Enhance Learning with These Online Tools
Having a ton of online tools in your tool belt won't earn you any prizes or necessarily make you a better teacher or leader, but having exactly the perfect website for a particular student need or in a special situation may earn you superhero status. It's not about the quantity; it's about having the right tool for the right job. Here are a few tools you may not already know and how they might best be used in the classroom.
Helping students understand the relationship of events can be difficult, whether it is events from history or in a story. One way to overcome the difficulty is to have them create a timeline of key happenings. Timeline JS is a powerful timeline creator that is both easy to use and filled with features.

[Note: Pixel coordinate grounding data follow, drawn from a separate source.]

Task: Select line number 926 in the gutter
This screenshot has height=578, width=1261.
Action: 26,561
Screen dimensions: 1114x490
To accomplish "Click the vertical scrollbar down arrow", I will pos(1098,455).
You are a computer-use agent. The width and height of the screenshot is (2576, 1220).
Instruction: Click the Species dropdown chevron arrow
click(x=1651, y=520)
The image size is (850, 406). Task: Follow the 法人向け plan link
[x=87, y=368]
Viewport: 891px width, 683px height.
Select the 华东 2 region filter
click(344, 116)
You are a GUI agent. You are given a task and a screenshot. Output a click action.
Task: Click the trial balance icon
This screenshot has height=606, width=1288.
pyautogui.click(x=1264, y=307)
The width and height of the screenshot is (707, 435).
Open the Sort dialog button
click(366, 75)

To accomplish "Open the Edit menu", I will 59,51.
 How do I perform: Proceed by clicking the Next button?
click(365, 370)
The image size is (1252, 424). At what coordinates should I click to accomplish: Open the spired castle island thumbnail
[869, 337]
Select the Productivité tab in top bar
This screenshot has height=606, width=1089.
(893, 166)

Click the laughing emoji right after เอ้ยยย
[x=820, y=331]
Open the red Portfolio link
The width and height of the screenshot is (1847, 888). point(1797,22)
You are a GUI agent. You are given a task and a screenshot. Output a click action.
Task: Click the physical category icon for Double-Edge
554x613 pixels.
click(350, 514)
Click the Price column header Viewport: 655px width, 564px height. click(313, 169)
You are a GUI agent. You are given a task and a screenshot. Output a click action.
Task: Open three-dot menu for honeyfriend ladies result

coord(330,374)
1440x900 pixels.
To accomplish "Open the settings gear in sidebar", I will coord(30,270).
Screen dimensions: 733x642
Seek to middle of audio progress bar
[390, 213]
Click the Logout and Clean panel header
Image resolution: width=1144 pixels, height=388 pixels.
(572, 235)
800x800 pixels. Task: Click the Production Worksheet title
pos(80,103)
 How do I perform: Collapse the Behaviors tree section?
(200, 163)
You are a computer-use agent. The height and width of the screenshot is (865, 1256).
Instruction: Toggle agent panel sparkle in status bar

Beginners can create a timeline using nothing more than a Google spreadsheet, which is great for making collaborative timelines. Timeline JS can then pull in media to document events in the timeline from a variety of sources and has built-in support for Twitter, Flickr, Google Maps, YouTube, Vimeo, Vine, Dailymotion, Wikipedia, SoundCloud, and more. No registration or account is required.
Your students have successfully completed an important unit of study and now need to summarize what they've learned. You could have them create a PowerPoint slide or two sharing what they've learned. Instead, have them first reduce the learning to one or two key sentences (a skill many students struggle with) and then create a beautiful representation of their learning with Recite. Recite has you type in a key thought or quotation and then allows you to select from a wide variety of templates that match the thought. Students can practice their design skills (another 21st century skill) while summarizing their learning. Completed creations can be emailed to the teacher, published to the web, downloaded as an image, or posted to Tumblr, Pinterest, Facebook, and Twitter. No registration or email account is required.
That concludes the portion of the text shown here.